President Muhammadu Buhari has emphasised the need for leaders to value their citizens, adding that their support must also not be taken for granted.

The President spoke yesterday at State House, Abuja, while receiving President of the Republic of The Gambia, Adama Barrow.


President Buhari, in a statement issued by his Special Adviser on Media and Publicity, Mr. Femi Adesina, also noted that it is in the best interest of the citizenry to always opt to do the right thing in a democracy.

“The future of our countries lie in our hands. We must respect our people, and appreciate their support. And when the people do the right things, they do themselves a lot of favour,” President Buhari said.


Nigeria played a key role in ousting former President Yahya Jammeh, who had refused to accept results of election he lost in 2016.

Reacting to Nigeria’s role in the process that eventually got Jammeh to leave, President Buhari said it was the least the country could do in leading an ECOWAS onslaught against the sit-tight President.
“I was in Gambia physically at least two times,” President Buhari recalled, adding: “It was the least we could do to stabilise the region.


We’ve accepted multi-party democracy, and we must comply with its tenets.
“By supporting you, we were supporting ECOWAS. We are dealing with our own troubles here, but we will continue to support you bilaterally, and through ECOWAS,” he said.
Meanwhile, as The Gambia goes to the polls next year, the President pledged Nigeria’s support in different ways possible.

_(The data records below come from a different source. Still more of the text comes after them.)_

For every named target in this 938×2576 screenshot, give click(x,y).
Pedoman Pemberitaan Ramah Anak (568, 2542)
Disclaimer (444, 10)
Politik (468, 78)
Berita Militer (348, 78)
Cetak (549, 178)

Speaking during the reception, President Barrow said his visit was actually to say thank you to Nigeria once again for its multifarious helps, noting that the support had been unflinching since he got to office in 2017.

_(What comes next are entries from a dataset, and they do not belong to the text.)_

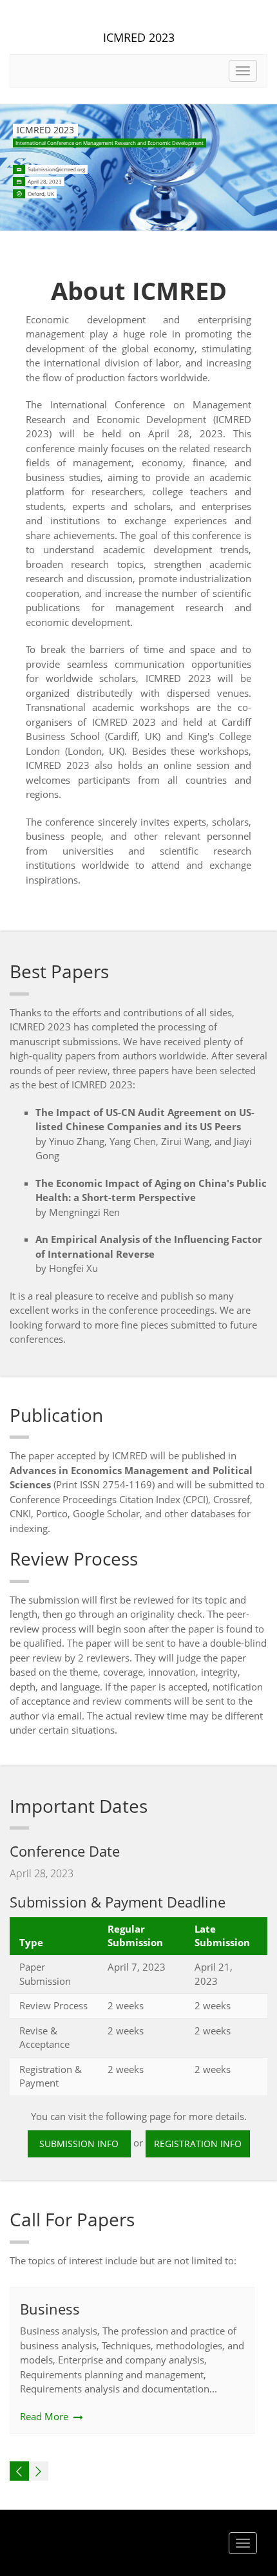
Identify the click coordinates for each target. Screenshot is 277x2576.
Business (50, 2308)
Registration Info (198, 2143)
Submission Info (79, 2143)
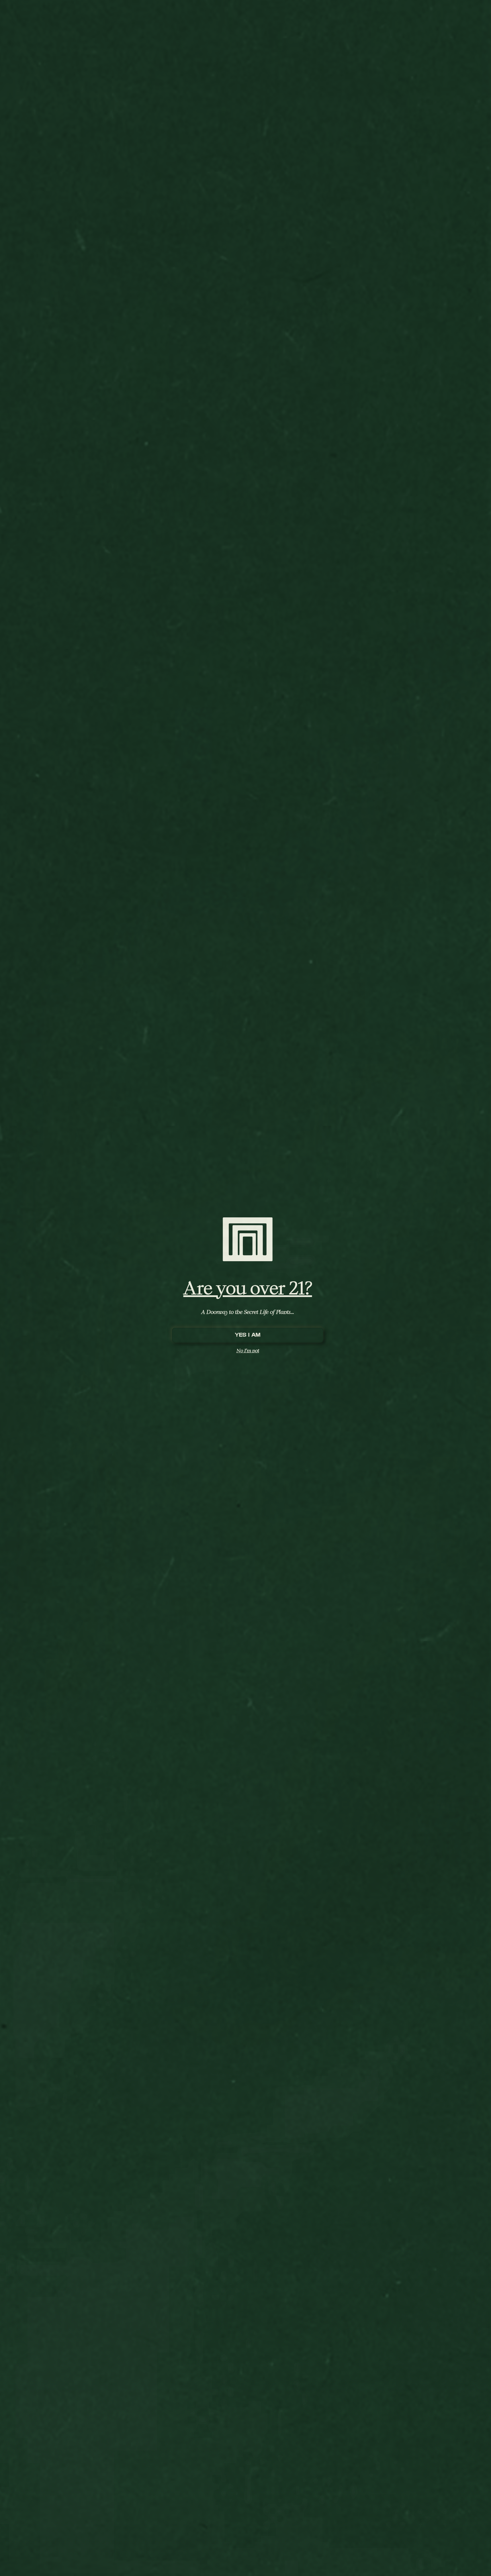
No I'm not (247, 1350)
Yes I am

“You have given us technical support in the Ministry of Education, in Ministry of Justice, and in many other areas. We are grateful,” the Gambian President said.

He added that The Gambia was recovering from 22 years of dictatorship, security problems, lack of infrastructure and a parlous economy. A Truth and Reconciliation Commission was also sitting, to redress injustices of the past, and heal the injuries.

Going forward, President Barrow said his country still needed Nigeria’s stabilising force, “as things would have been very difficult for us without the invaluable support you gave.”